Marcelo Figueras
Como habrán notado, pasé un par de días en Rosario. La razón fue concreta: presentar mi libro Gus Weller rompe el molde en algunas escuelas de la ciudad. (Fueron siete en dos días, para ser preciso: un frenesí digno de gira de rock and roll.) Terminé afónico y agotado, pero ante todo feliz. Yo no sé a ustedes, pero a mí pasar el tiempo en semejante compañía me llena de alegría. Los chicos son el mejor público del mundo: curioso, vivaz, ocurrente, siempre de buen humor –y para nada hipócrita. Si les gustás te lo dicen, y si olés mal, también. Si te ganás su respeto te escuchan, de lo contrario te pasan por encima como un tren. Ahora que estoy de regreso, y mientras mi garganta se desinflama, los recuerdos y las emociones de esas horas me hacen sentir que, al menos dentro de mi casa, el invierno renunció antes de tiempo para dar paso a la primavera.

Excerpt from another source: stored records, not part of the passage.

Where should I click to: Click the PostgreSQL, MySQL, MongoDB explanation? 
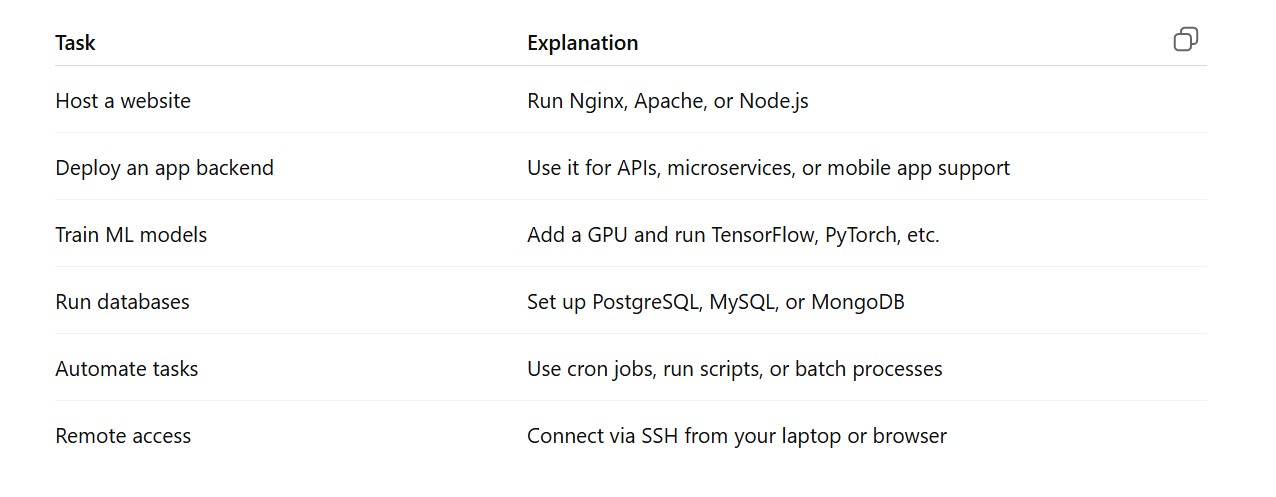715,302
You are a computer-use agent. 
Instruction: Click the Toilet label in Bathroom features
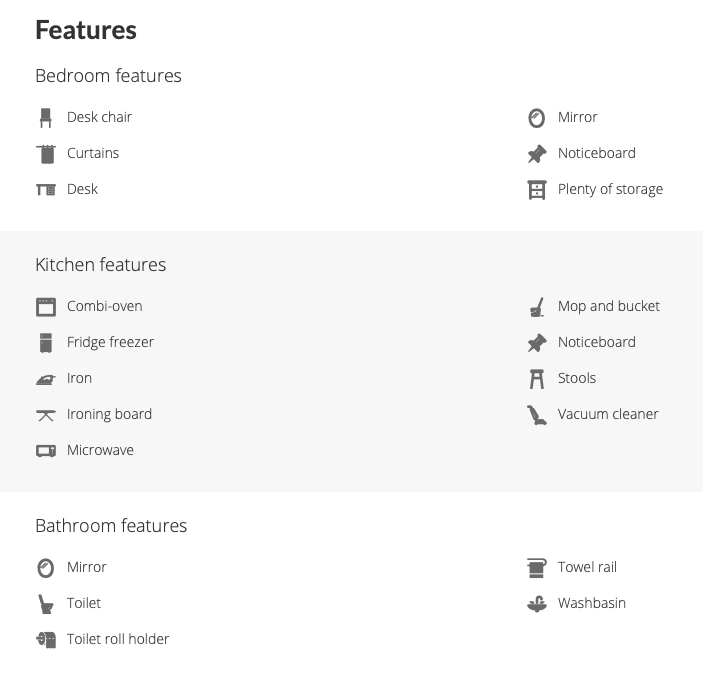[84, 603]
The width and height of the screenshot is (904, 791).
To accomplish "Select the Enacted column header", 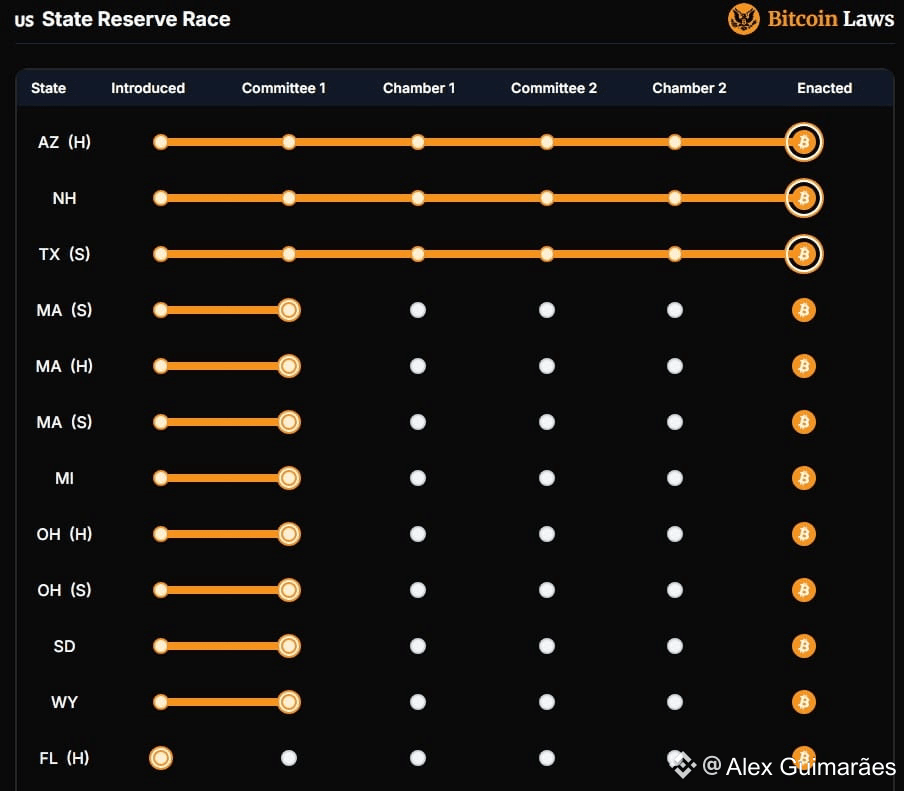I will pyautogui.click(x=824, y=88).
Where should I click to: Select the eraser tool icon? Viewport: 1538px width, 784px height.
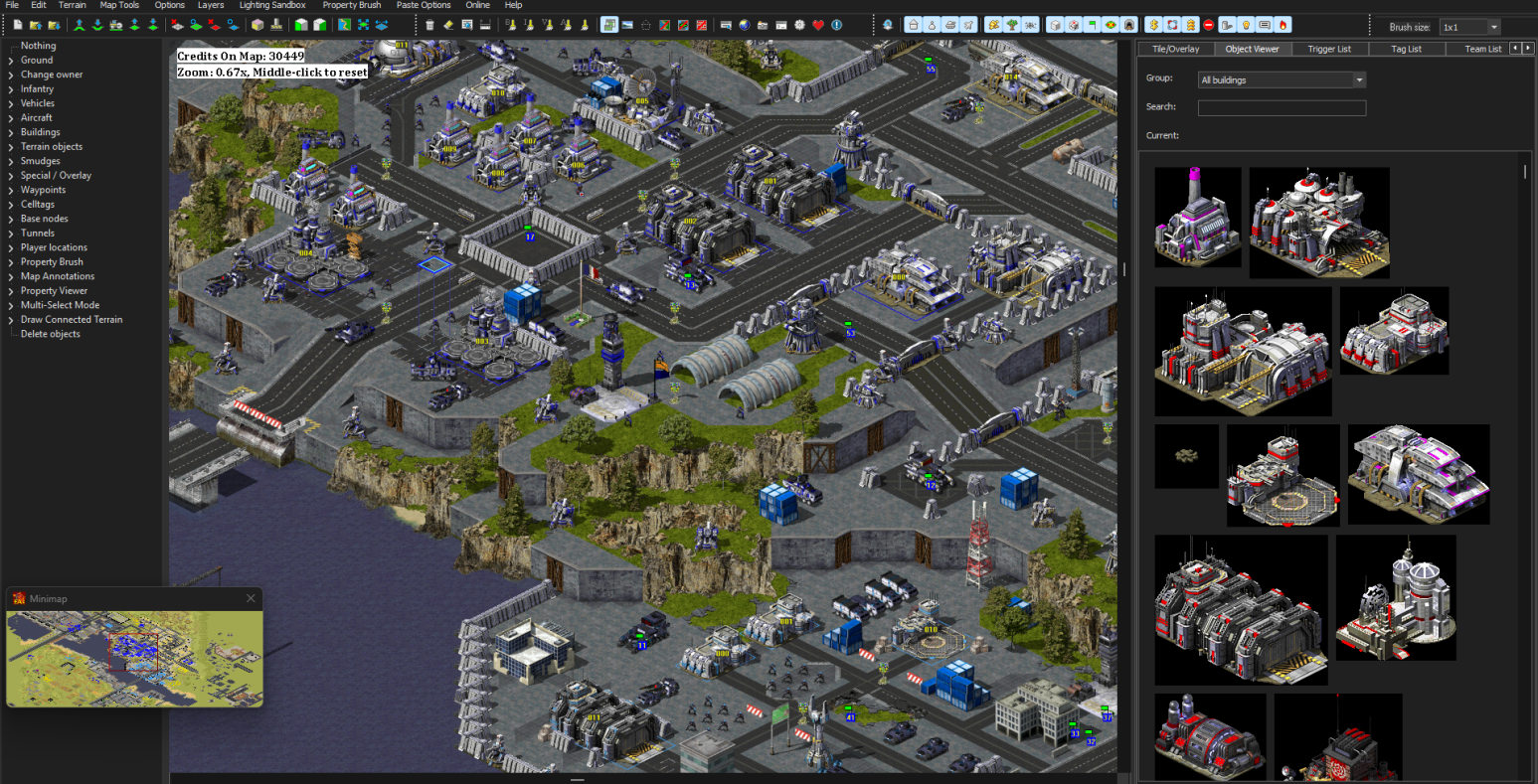[x=448, y=25]
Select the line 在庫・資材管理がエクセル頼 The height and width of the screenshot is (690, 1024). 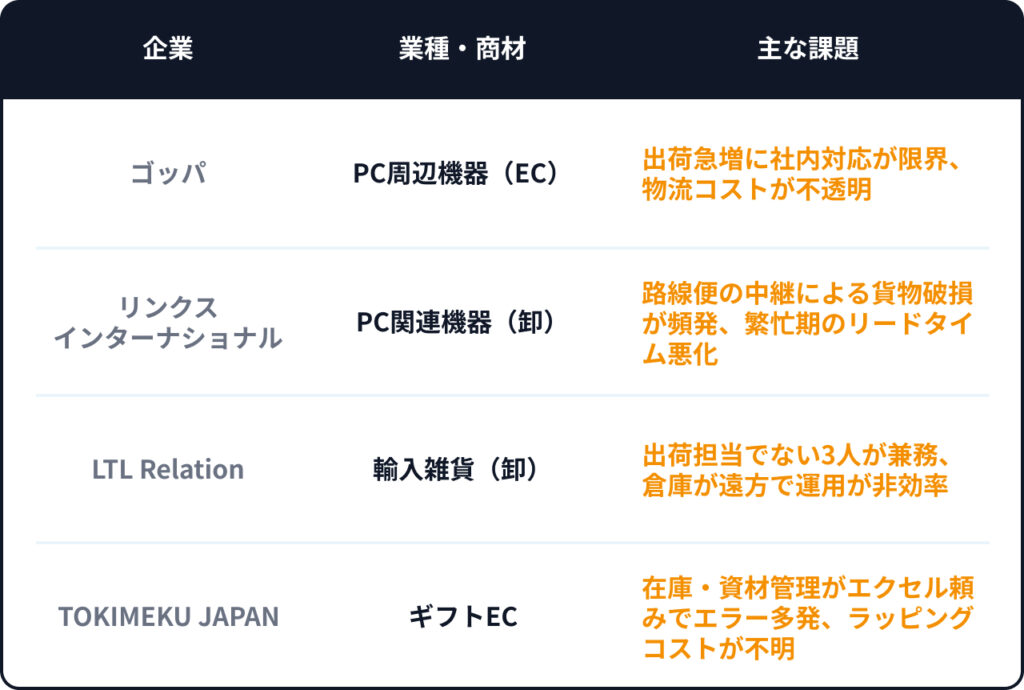(807, 587)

Algunos recuerdos son físicos. Los chicos del Colegio Español dibujaron historietas sobre Gus y compañía, que compilaron en una carpeta que me obsequiaron y que tengo aquí a mi lado. Me gustan porque los dibujos están buenísimos, porque me revelan qué cosas los movilizaron más –lo cual me ayuda a mejorar en lo mío- y porque demuestran que no se limitaron a reproducir la historia, sino que la recrearon a su gusto. Uno dibujó a Gus produciendo una fórmula para enamorar a una chica nueva, con resultados un tanto indeseados. (Se convierte en flor y empieza a cuestionarse cómo hará para moverse de allí.) Otra niña le inventó una amiga nueva, llamada Sara, que me viene bien para el próximo libro, en el que Gus viaja a Londres.
Los chicos del San José de Calasanz escribieron mensajes que me entregaron dentro de una bolsita. Todos me agradecen la visita, y algunos agregan elogios que me harían ponerme colorado si yo no fuese más bien negro. Lo que importa no es la justicia del elogio, sino el hecho de que uno sabe que fue dicho de todo corazón.
Pero la mayor parte de los recuerdos no son físicos, lo cual significa que durarán tanto como yo dure, y quizás un poco más. En primer lugar, el afecto. Los chicos me trataron como si yo fuese una improbable mezcla de Harry Potter, la Pulga Messi y el cast completo de High School Musical: un calor inmerecido, sin duda alguna, pero que de cualquier manera disfruté como loco. Alguno me obsequió un caramelo, lo cual supone haber compartido conmigo sus tesoros. (Esto fue en el Normal 2.) Otro me hizo reír mucho, en el Cristo Rey. Tosía todo el tiempo, y como yo le dije que se cuidara, al final se acercó y me dijo: “No te preocupes, ¡si total mi papá es médico!,” convencido de que el saber paterno lo protegía de todos los males de este mundo. En el Integral de Fisherton, uno me preguntó muy suelto de cuerpo si yo era peronista, lo cual motivó una larga respuesta que por supuesto no reproduciré, pero que me sugirió lo siguiente: ser adulto es, en buena medida, haber perdido la capacidad de encontrar respuestas claras y sencillas a las cuestiones más difíciles. Y en el Victor Mercante me mimaron tanto que casi pierdo el ómnibus de regreso. Uno de los chicos me contó toda la historia de Gus Weller, como si yo no la supiese. Por cierto, sonaba mucho más convincente en su voz que en mi libro.
A riesgo de alienar a los habituales lectores de estos textos, quiero dedicar el de hoy a todos esos chicos, que me hicieron sentir tanto mejor de lo que soy. En medio del berenjenal en que me metí cuando trataba de explicar este asunto del peronismo, me vino a la mente aquella frase evangélica, según la cual Jesús dijo alguna vez: ‘Dejad que los niños vengan a mí’. Me pareció entenderla entonces de una manera nueva. Supongo que Jesús habrá entrevisto que cualquiera que se rodee de niños no perderá nunca la frescura, ni los buenos sentimientos, ni la alegría de vivir, lo cual lo dejará a un par de pasos del Cielo. Allí es donde me dejaron a mí, al menos. La distancia que me falta cubrir es responsabilidad mía y de nadie más.